*** Entries provided Section Begins ***
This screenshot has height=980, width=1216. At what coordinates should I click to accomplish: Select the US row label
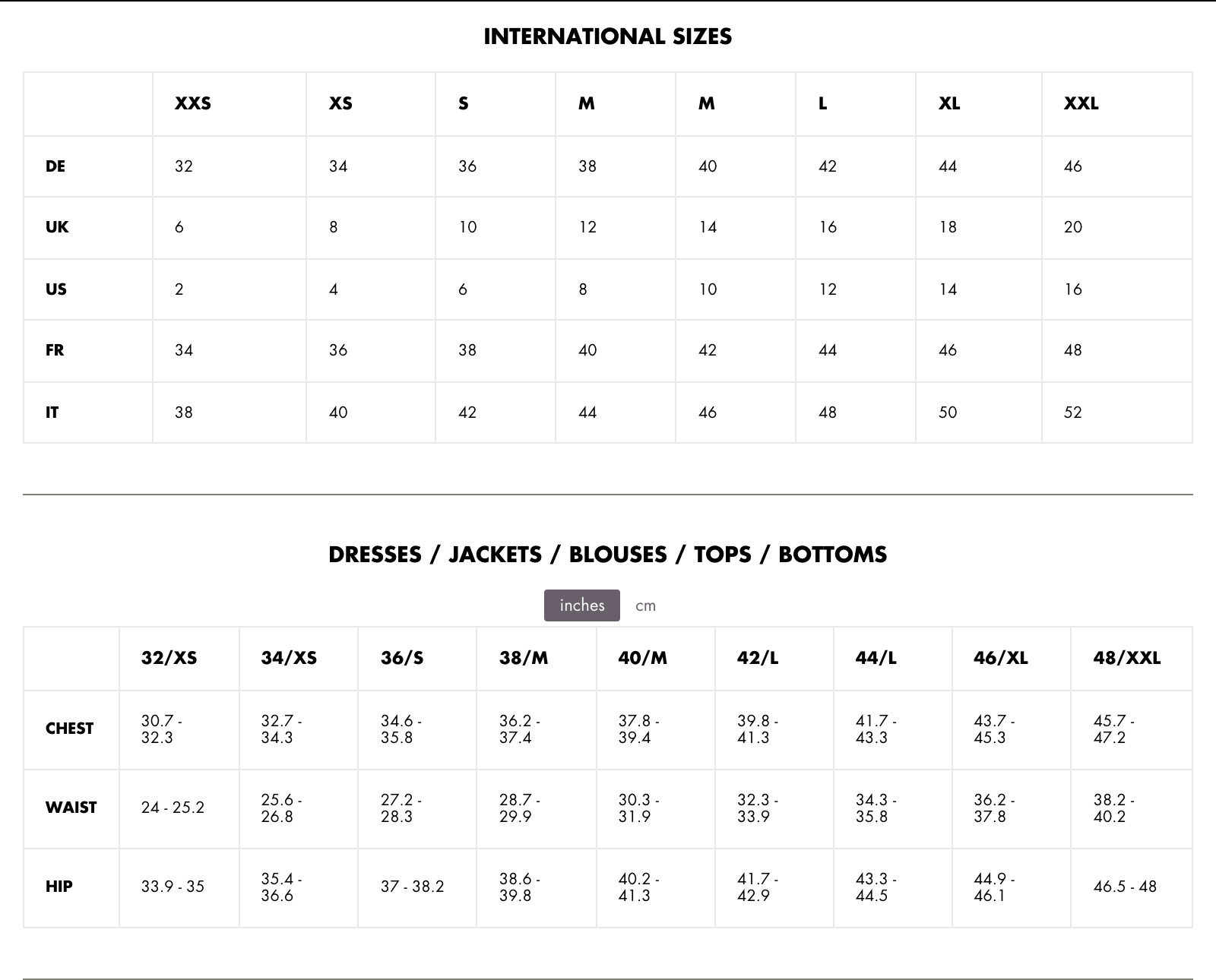click(56, 289)
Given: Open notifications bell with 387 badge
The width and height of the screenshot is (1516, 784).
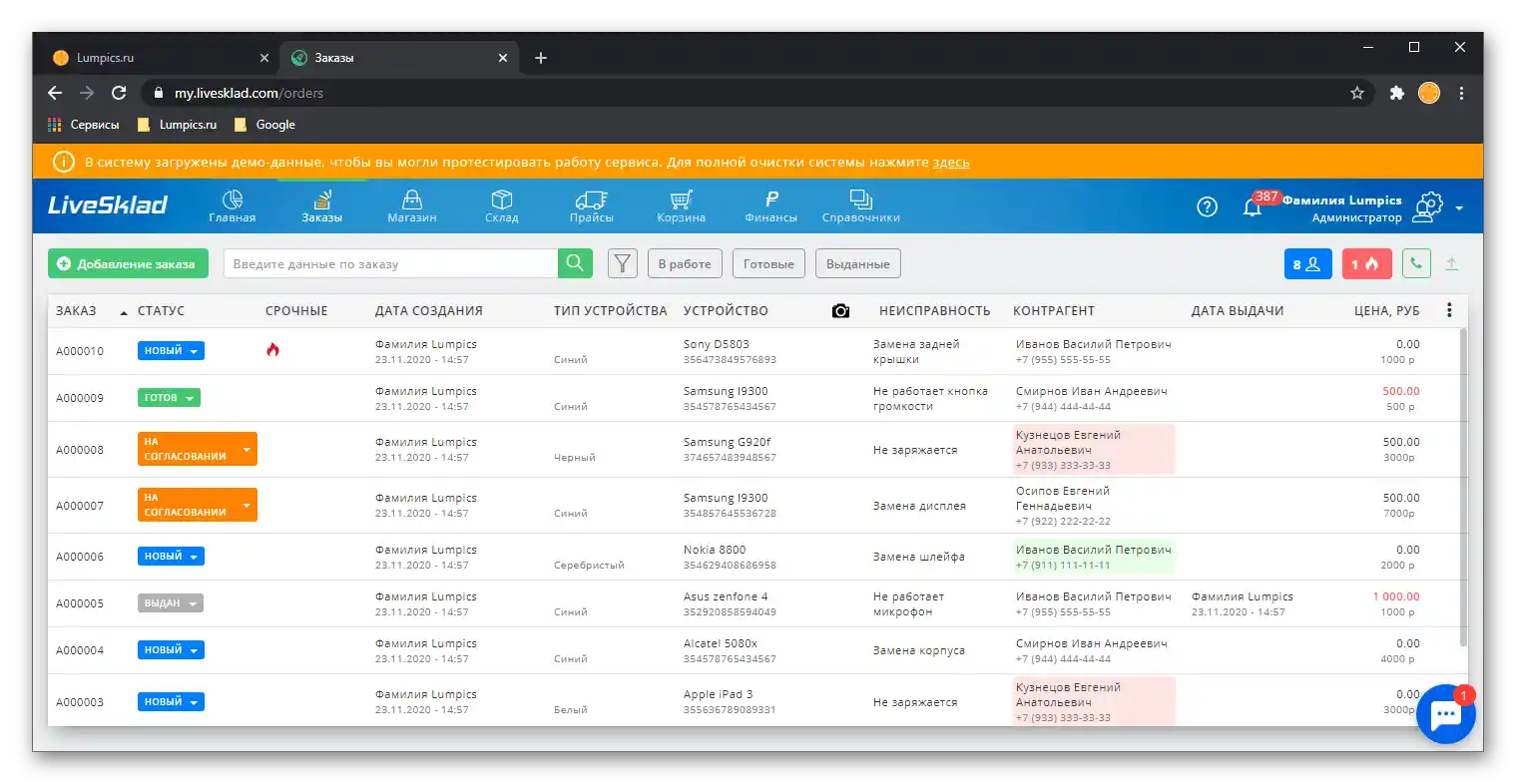Looking at the screenshot, I should pyautogui.click(x=1253, y=206).
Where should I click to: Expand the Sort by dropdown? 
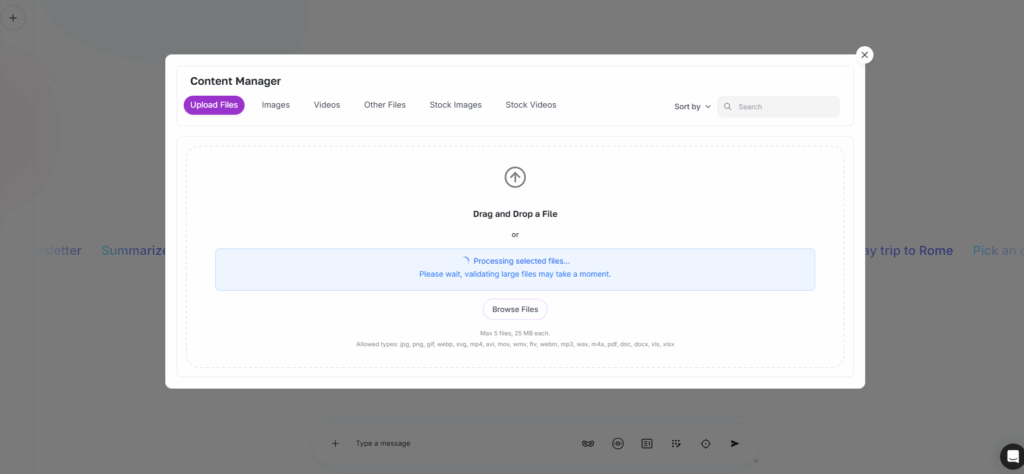(692, 106)
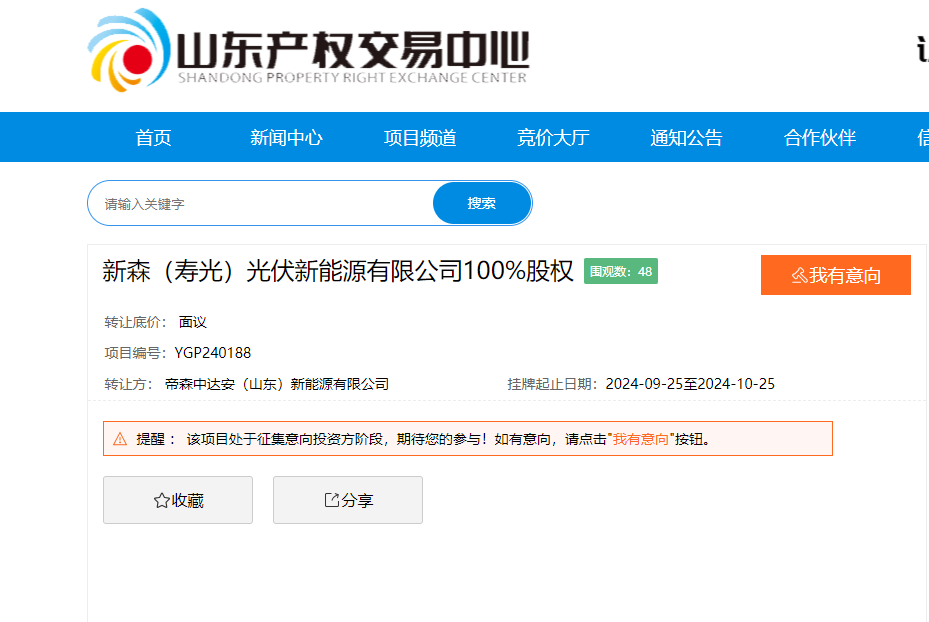Go to 新闻中心 in the navigation bar

click(x=286, y=138)
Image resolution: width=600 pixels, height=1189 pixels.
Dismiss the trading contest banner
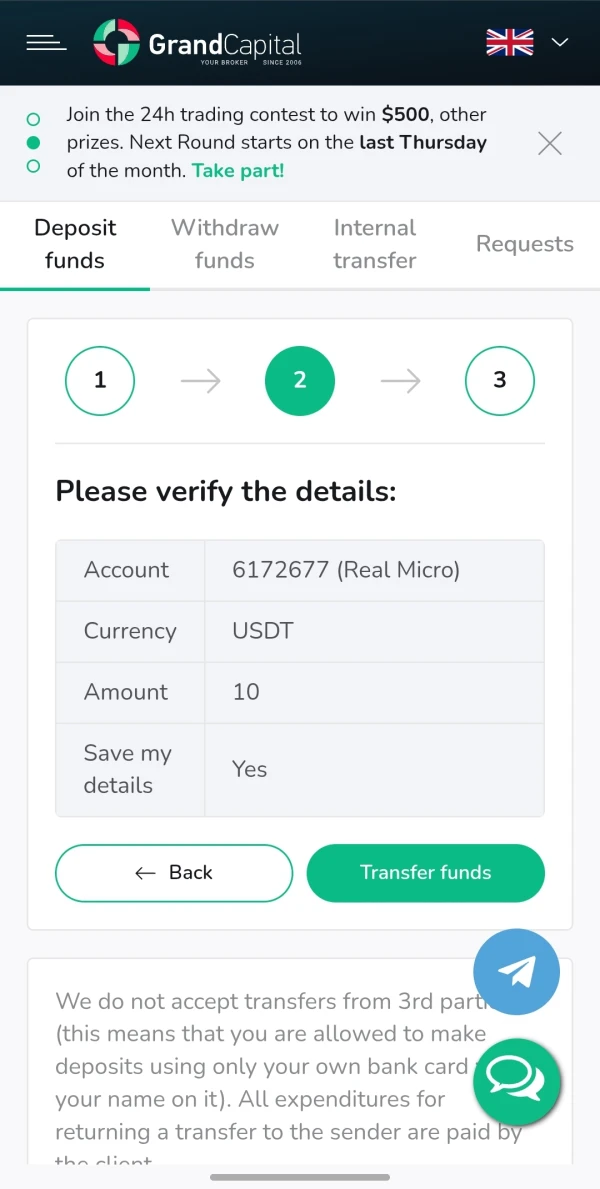tap(550, 143)
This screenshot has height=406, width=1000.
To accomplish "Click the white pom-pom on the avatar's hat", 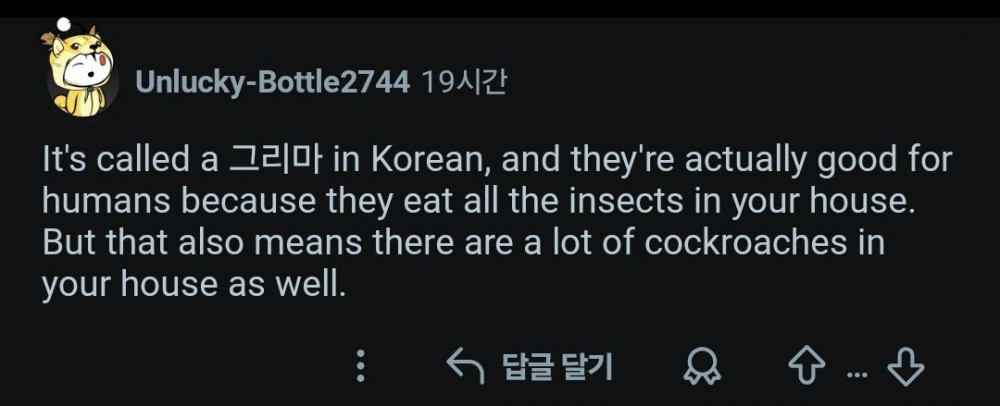I will coord(62,23).
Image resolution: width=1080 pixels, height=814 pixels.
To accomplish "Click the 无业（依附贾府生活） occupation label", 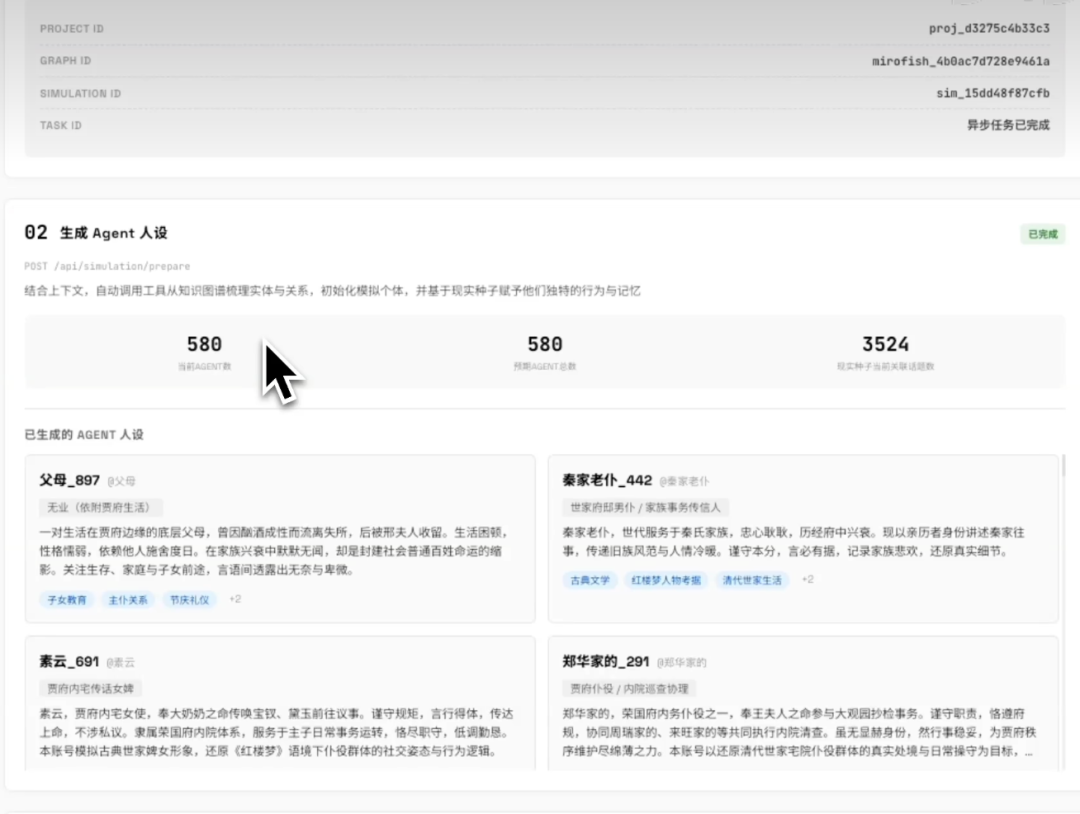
*** Entries provided Section Ends ***
**Your objective:** Search the entries for the word "pixels" and copy every line that holds it.

**Task answer:**
Image resolution: width=600 pixels, height=1189 pixels.
Image resolution: width=1080 pixels, height=814 pixels.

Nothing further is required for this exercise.